Pengorbanan Kak Riko itu sama sekali tak cukup. Apalagi dia tak mungkin
bisa mengembalikan kesucian diriku.
Aku
telah mengubur dalam-dalam semua mimpi untuk menjalani kehidupan normal
sebagai seorang wanita yang bersuami dan melahirkan anak-anak.
Persepsiku tentang seks yang menakutkan dan menjijikan itu benar-benar
tak dapat diubah lagi. Namun, semua ini akhirnya harus kukaji ulang
ketika aku diperkenalkan oleh Nenek dengan seorang pria bernama Gusman.
Sikapnya yang begitu simpatik membuatku cukup terkesan kepadanya. Namun,
bukan semata hal ini yang membuatku harus bertempur habis-habisan untuk
merubah persepsiku tentang seks dan perkawinan. Adalah keinginan Nenek
yang membuatku terpaksa harus menyerah.
"Sebelum
meninggal, Nenek ingin melihat kau menikah, Lia. Nenek mohon, terimalah
ramalan Gusman. Dia anak yang baik dan dari keturunan baik-baik juga.

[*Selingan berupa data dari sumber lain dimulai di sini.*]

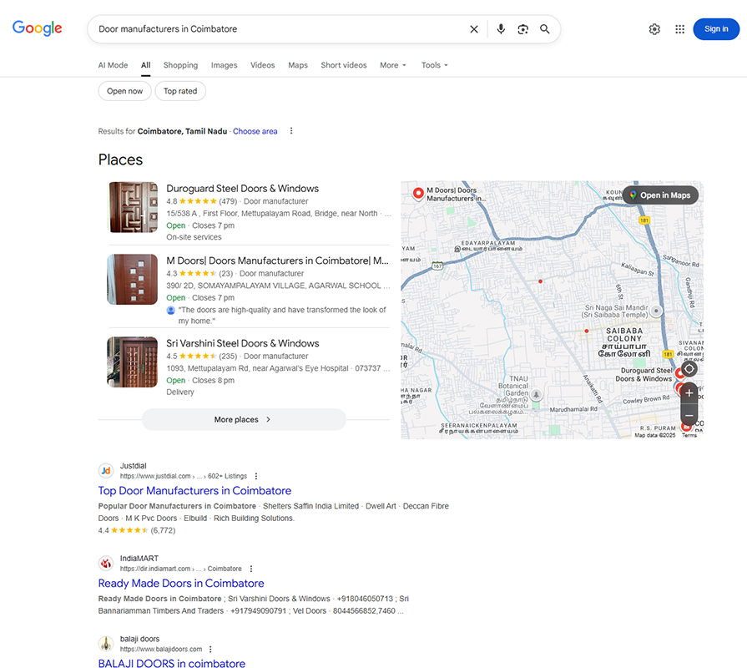Toggle the Open now filter chip
The width and height of the screenshot is (747, 668).
(x=124, y=91)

Kakeknya masih memiliki hubungan kerabat dengan keluarga kita," pinta
Nenek dengan penuh harap.
Aku
tak mungkin bisa melawan keinginan Nenek, sebab dialah yang selama ini
menjadi tumpuan hidupku sejak peristiwa malam itu menimpaku. Lagi pula,
benar yang dikatakan Nenek. Gusman adalah seorang pria yang baik. Sejak
setengah tahun mengenalnya, dan kami sering pergi berduaan, tak pernah
sekalipun dia bertindak tak senonon pada diriku. Bahkan, menyentuh
wajahku saja belum pernah dilakukannya. Dia begitu menghormatiku. Dia
begitu menjunjung drajatku sebagai seorang wanita. Tak hanya itu, dia
juga seorang pria yang telah mapan. Taraf pendidikannya cukup tinggi,
begitupun dengan status sosial ekonominya. Dia adalah seorang pengusaha
muda yang sukses. Dengan ketampanan dan kedudukannya aku yakin dia bisa
mendapatkan calon pendamping hidup yang melebihi diriku. Namun, Gusman
mengaku tak bisa jatuh cinta ke wanita lain selain diriku.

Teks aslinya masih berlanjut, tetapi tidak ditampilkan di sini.